Badass American History: Mary Bowser

It’s funny what I remember from my pre-college educational experience. I don’t know that I’ll ever forget an American government teacher who described in great detail how ball bearings would eventually be made in space, or an American history teacher who pointed out that one of the Cold War targets of a nuclear attack was right next door to my hometown, or how my fifth grade English teacher complimented one line of one poem that I wrote, to the point that I still remember that opening stanza.

I’m pretty sure I recall nothing of trigonometry.

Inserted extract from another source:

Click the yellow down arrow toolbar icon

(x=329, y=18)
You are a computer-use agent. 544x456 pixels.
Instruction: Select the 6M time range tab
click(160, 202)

And seeing how it’s February, I can remember how even back in elementary school it puzzled me that every year we studied the same few notable people during Black History Month. I mean, there’s no escaping the fact that Harriet Tubman, Sojourner Truth, Martin Luther King Jr, and Rosa Parks were all giants, and worthy of recognition. And as I got older, Malcolm X was thrown into the mix, as well as excerpts from I Know Why the Caged Bird Sings and the movie Glory. I’m just saying that my studies were a bit narrow in scope.

Fortunately, it’s 2016 and the internet exists in far more splendor than it did in 1998, so educational sites such as Tumblr have helped filled in the gaps of my early education. And before you say Tumblr isn’t at all educational, let me tell you that it introduced me to the badass slave turned free woman turned Union spy, Mary Bowser.

Bowser was born into slavery, which is ridiculous in and of itself, to the Van Lew family in Richmond, Virginia. Upon the patriarch’s death, his surviving family freed his slaves. Bowser remained with the Van Lew household, however, working as a servant only now she was presumably paid for her work.

Elizabeth Van Lew noticed the girl’s intelligence and sent her off for an education, and while the details are murky, it was more than likely a Quaker school in Philadelphia, and it seems she left the country for a while to be a missionary, was miserable, and eventually returned to the family, and became a huge asset to Elizabeth’s military intelligence efforts for the Union.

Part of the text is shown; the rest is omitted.